:: Problem requirements ::
Please show every line of the material below that contains the string "options", copying each line in full.

:: Material shown ::
* * *
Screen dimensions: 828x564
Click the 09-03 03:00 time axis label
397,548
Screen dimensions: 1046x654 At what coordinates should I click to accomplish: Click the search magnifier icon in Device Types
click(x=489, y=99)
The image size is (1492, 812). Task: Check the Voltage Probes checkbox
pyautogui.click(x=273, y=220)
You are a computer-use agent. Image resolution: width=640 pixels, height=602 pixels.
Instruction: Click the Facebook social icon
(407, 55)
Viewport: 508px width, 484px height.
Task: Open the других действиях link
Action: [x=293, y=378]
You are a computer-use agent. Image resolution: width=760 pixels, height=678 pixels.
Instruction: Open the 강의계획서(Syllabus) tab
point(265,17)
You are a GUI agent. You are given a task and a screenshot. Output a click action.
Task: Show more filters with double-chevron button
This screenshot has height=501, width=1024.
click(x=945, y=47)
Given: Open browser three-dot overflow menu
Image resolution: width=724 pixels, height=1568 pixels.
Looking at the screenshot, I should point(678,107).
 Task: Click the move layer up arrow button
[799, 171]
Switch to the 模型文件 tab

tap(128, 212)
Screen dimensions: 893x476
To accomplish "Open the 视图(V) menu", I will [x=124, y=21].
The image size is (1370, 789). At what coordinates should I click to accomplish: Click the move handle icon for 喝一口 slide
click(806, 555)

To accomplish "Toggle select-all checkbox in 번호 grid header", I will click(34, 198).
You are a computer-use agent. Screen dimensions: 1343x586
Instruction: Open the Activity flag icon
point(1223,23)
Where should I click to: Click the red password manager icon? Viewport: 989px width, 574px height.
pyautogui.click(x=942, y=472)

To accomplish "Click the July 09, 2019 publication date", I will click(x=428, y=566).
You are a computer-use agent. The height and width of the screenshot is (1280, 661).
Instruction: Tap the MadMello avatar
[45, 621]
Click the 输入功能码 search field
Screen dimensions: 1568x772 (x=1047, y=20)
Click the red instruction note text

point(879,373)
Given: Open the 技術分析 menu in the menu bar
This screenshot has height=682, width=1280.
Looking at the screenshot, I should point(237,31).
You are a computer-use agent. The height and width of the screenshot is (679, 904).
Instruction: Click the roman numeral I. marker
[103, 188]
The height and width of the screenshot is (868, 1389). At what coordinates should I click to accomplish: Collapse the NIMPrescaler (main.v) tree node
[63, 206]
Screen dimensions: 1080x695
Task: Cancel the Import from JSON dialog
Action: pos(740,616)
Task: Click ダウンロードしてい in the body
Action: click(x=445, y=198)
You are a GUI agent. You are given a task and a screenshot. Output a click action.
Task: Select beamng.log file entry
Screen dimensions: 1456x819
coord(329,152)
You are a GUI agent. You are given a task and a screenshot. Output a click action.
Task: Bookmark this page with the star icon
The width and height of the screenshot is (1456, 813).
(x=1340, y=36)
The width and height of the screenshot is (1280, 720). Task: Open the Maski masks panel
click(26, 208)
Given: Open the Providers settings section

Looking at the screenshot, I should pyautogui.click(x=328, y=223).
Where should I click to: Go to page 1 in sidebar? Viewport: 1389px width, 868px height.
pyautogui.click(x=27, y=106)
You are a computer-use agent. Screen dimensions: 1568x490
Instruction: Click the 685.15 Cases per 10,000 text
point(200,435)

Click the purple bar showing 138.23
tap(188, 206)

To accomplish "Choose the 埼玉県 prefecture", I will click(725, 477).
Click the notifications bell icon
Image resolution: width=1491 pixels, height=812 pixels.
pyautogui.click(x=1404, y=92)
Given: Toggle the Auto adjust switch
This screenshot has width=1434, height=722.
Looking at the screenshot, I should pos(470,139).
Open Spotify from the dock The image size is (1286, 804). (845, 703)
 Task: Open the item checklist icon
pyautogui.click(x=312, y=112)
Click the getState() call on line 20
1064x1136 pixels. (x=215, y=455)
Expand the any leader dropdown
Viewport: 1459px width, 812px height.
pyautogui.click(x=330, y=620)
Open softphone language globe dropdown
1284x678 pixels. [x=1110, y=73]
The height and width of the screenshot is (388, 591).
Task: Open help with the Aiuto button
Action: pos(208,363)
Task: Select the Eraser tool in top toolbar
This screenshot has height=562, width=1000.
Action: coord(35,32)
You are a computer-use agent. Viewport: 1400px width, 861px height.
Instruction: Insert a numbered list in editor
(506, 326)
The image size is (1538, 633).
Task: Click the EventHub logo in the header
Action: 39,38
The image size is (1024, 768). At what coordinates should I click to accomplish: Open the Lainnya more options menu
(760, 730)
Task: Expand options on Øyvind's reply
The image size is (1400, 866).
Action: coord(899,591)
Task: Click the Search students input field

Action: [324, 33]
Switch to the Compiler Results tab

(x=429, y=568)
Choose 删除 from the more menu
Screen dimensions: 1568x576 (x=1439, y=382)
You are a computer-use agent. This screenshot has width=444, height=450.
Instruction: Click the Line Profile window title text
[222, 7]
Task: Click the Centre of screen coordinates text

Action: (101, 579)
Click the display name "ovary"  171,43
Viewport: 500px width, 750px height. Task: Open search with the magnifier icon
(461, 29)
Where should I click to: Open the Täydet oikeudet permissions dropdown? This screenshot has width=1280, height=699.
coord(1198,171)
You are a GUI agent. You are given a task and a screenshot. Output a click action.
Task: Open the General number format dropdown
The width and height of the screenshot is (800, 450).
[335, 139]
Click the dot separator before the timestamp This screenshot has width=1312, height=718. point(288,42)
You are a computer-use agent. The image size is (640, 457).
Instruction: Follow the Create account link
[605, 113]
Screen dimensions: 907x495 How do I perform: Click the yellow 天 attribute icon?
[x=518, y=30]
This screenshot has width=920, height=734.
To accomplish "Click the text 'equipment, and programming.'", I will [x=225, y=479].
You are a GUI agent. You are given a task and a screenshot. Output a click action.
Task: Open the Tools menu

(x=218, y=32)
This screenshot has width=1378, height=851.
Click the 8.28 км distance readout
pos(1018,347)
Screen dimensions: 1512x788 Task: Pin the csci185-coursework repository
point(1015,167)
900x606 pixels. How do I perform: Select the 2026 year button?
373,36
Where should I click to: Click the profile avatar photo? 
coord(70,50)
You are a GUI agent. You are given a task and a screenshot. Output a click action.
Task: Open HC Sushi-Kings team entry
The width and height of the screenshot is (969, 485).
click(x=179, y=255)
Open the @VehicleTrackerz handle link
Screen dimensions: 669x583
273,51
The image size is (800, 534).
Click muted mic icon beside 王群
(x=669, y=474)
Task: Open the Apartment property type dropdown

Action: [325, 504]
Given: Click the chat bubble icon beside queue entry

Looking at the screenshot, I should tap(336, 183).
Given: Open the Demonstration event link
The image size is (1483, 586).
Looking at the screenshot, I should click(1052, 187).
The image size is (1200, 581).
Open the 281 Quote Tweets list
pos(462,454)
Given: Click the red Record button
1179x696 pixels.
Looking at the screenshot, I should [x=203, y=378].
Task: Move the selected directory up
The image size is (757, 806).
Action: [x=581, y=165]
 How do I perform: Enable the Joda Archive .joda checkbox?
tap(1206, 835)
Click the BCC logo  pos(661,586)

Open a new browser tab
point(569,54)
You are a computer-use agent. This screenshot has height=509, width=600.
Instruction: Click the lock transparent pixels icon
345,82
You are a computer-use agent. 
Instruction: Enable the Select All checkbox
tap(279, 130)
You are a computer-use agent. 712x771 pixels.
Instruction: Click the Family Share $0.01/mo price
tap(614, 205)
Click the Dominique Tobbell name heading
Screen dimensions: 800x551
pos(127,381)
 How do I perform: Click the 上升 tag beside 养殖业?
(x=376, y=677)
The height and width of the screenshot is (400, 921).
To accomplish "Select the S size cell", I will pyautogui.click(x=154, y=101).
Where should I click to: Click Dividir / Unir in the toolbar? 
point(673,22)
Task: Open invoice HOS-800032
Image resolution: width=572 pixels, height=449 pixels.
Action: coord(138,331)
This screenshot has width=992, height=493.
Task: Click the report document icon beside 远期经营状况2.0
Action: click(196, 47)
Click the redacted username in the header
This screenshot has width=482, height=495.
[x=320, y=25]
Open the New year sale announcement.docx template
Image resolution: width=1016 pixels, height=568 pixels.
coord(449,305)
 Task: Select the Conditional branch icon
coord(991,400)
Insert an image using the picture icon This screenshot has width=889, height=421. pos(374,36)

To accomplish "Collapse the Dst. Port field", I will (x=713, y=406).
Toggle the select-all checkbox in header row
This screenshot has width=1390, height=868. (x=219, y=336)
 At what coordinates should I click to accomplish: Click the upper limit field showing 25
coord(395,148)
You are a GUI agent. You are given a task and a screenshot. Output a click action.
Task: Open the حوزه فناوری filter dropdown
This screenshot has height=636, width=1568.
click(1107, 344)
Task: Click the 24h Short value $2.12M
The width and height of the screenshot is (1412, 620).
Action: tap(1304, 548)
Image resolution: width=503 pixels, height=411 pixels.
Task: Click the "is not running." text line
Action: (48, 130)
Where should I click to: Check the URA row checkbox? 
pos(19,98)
* * *
:: Exercise response ::
The image size is (1024, 768). At what coordinates should I click to accomplish: Open the Lainnya more options menu
Task: Expand options on Øyvind's reply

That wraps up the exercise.